== To be done ==
Could you give every line of the records below as a JSON list of strings, one string per line, with blank lines dropped and the pictures left out?

== Records to use ==
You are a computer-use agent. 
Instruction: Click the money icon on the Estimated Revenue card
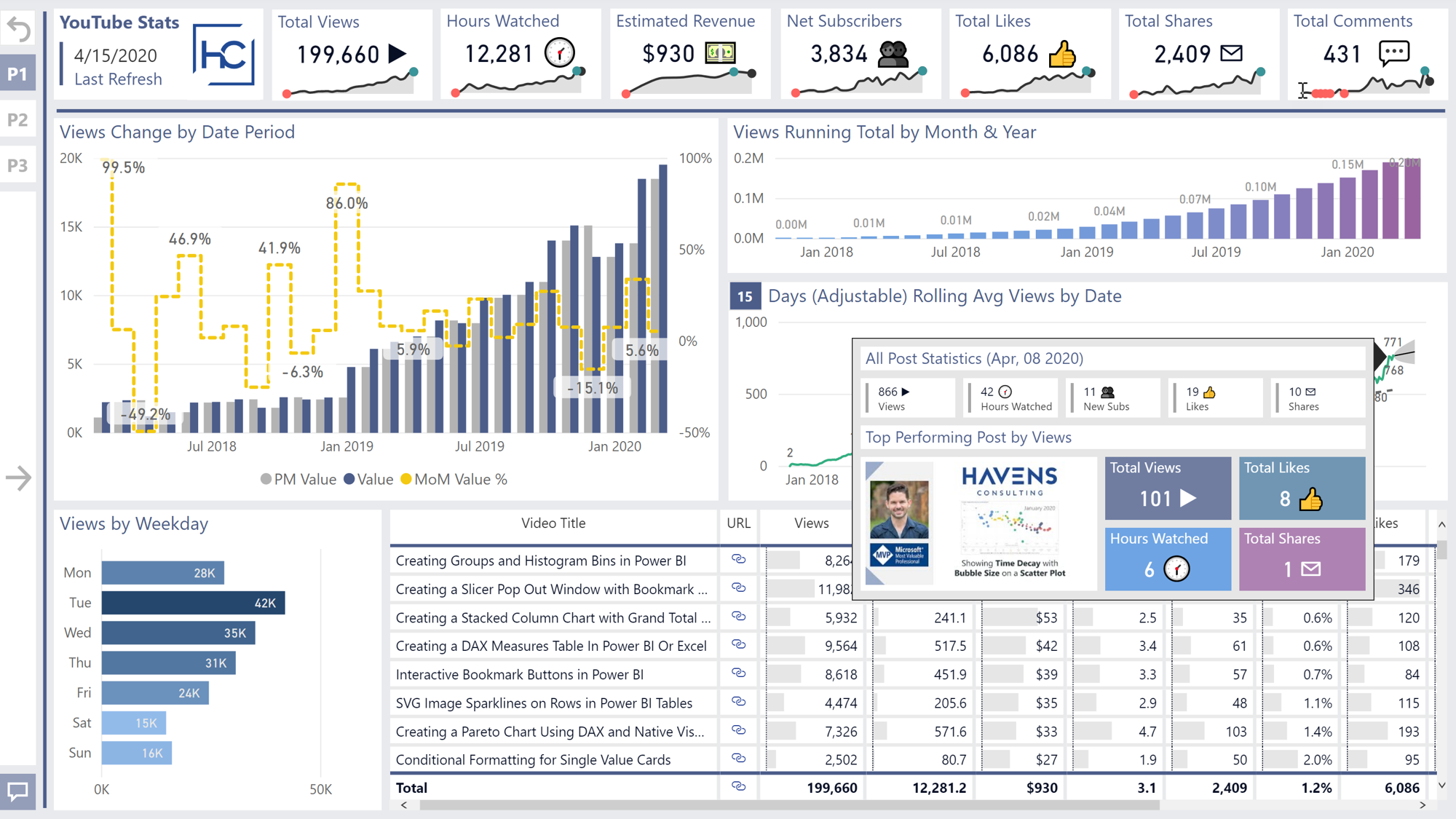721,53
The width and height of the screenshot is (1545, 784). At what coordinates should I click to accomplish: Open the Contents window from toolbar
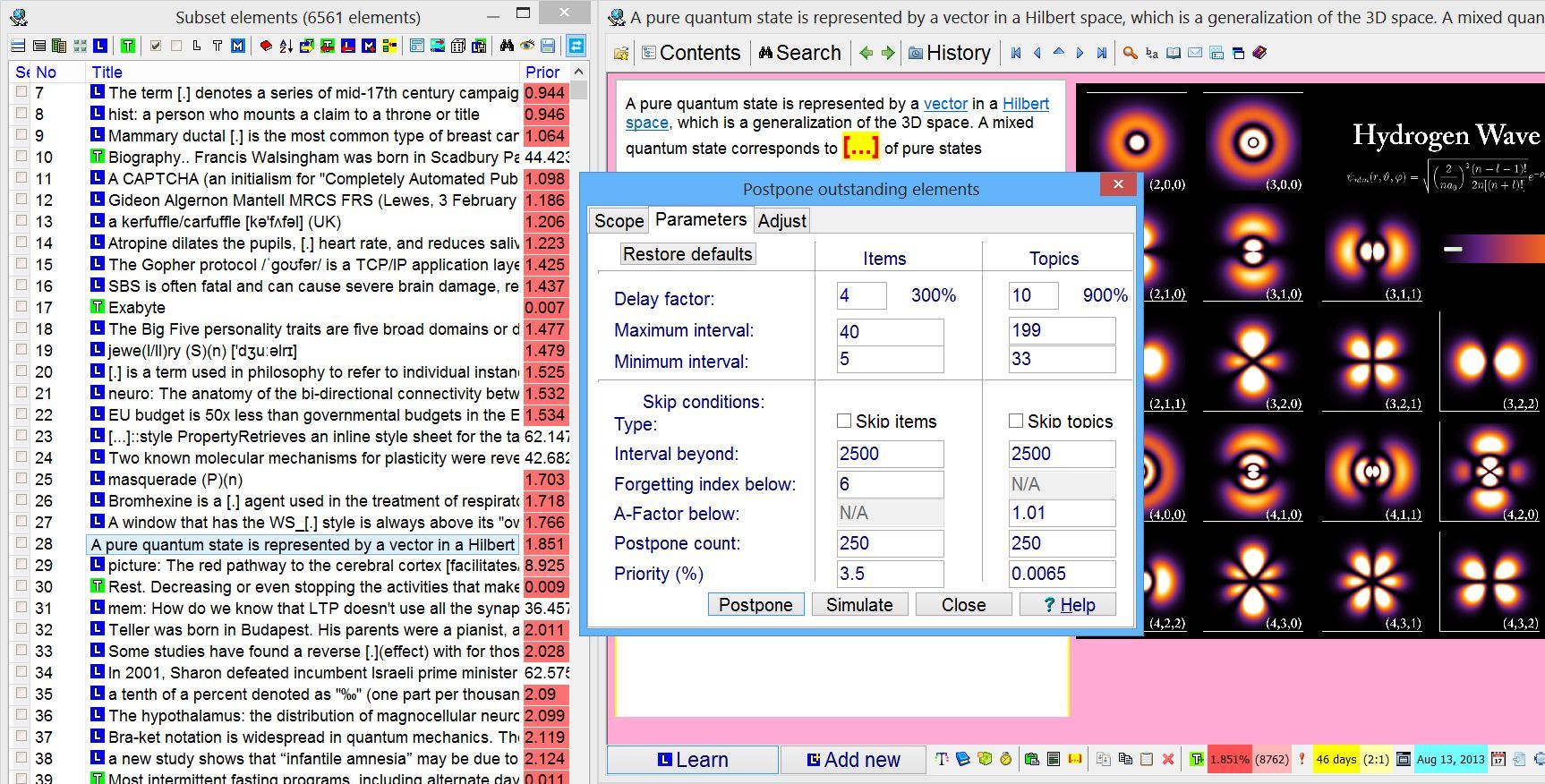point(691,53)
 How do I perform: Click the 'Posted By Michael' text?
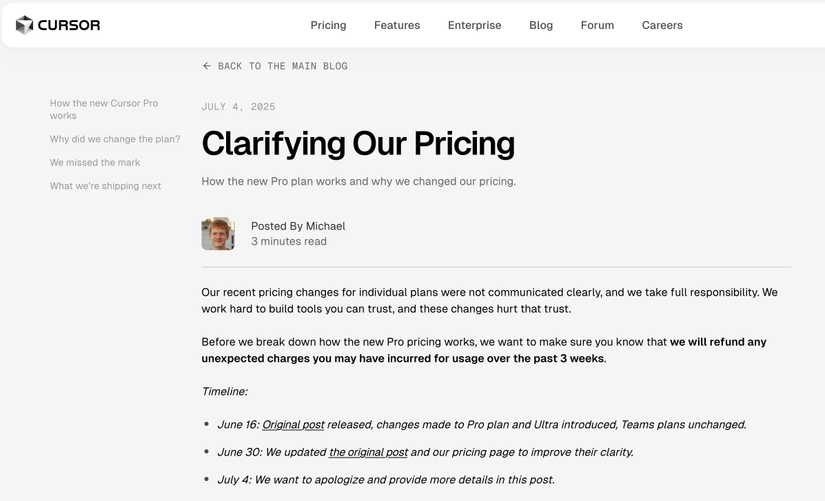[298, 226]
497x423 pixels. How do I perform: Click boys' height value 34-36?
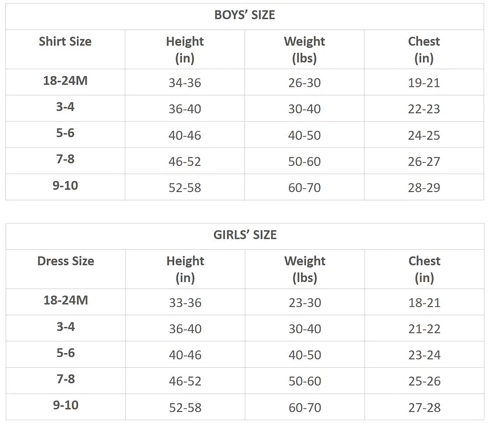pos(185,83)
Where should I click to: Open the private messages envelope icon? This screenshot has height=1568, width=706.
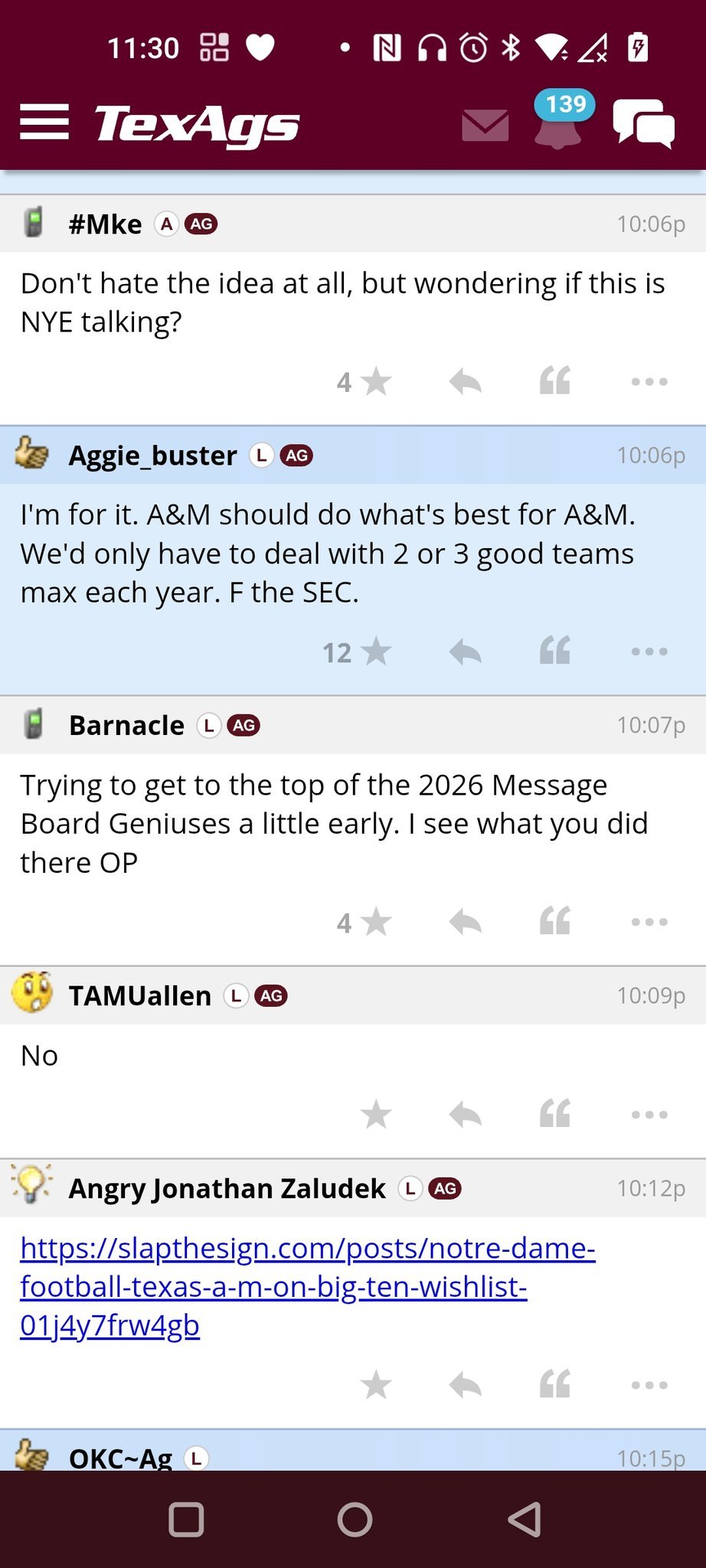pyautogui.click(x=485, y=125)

== Expected answer ==
[
  "You are a computer-use agent. ",
  "Instruction: Click the money icon on the Estimated Revenue card",
  "721,53",
  "The width and height of the screenshot is (1545, 784). At what coordinates should I click to accomplish: Open the Contents window from toolbar",
  "point(691,53)",
  " How do I perform: Click the 'Posted By Michael' text?",
  "[298, 226]",
  "497x423 pixels. How do I perform: Click boys' height value 34-36?",
  "pos(185,83)",
  "Where should I click to: Open the private messages envelope icon? This screenshot has height=1568, width=706.",
  "pyautogui.click(x=485, y=125)"
]